Je ne dirai rien à propos de la qualité du contenu de ce livre (« Le pédiabook ») qui promet aux parents de « tout savoir pour traiter et guérir l'enfant de 0 à 3 ans ». Mais que diable, pourquoi a-t-il fallu que l'auteur et l'éditeur fassent le choix d'un titre aussi mal embouché?
Henry Landroit
Car voilà bien un cas de créativité linguistique catastrophique! Autant j'engage mes concitoyens à faire preuve d'initiative en matière de langue, autant je leur demande de veiller à la cohérence des mots inventés. En toute bonne foi probablement, les responsables de ce petit monstre ont associé « pédia » (de pédiatrie, cette branche de la médecine qui se préoccupe des petits enfants) et « book » (livre en anglais). Ils ont peut-être cru réaliser ainsi un joli « mot-valise » comme motel associant moteur et hôtel. Il n'en n'est rien: ils ont accollé tout simplement pédia et book, pédia qui n'est même pas un préfixe – la vraie racine d'origine grecque serait « péd(o) » de « paidos », enfant – et book, mot anglais.

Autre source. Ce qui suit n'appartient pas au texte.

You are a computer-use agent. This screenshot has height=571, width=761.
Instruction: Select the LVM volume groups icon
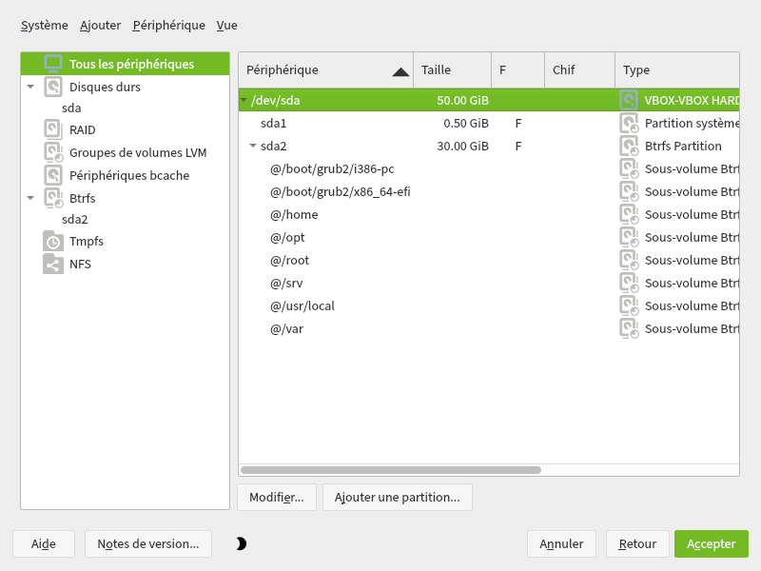click(53, 152)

Il n'est certes pas interdit d'associer des racines d'origines diverses pour en faire de nouveaux mots. Le français a utilisé cette technique pour construire des mots utilisant à la fois des éléments latins et français, des éléments grecs et français et même des éléments latins et grecs (par exemple automobile, bicéphale, hydravion, monoplan, télévision). Mais dans le cas de pédiabook, il s'agit plutôt d'une construction visant à attirer l'attention de l'acheteur potentiel par l'emploi de book, mot qui est très à la mode actuellement (rappelons-nous l'e-book traité dans cette rubrique récemment).
Mais rassurons-nous, il ne s'agit
que du titre d'un livre et il y a fort à parier pour que ce terme de nature
hybride ne s'installe pas dans la langue.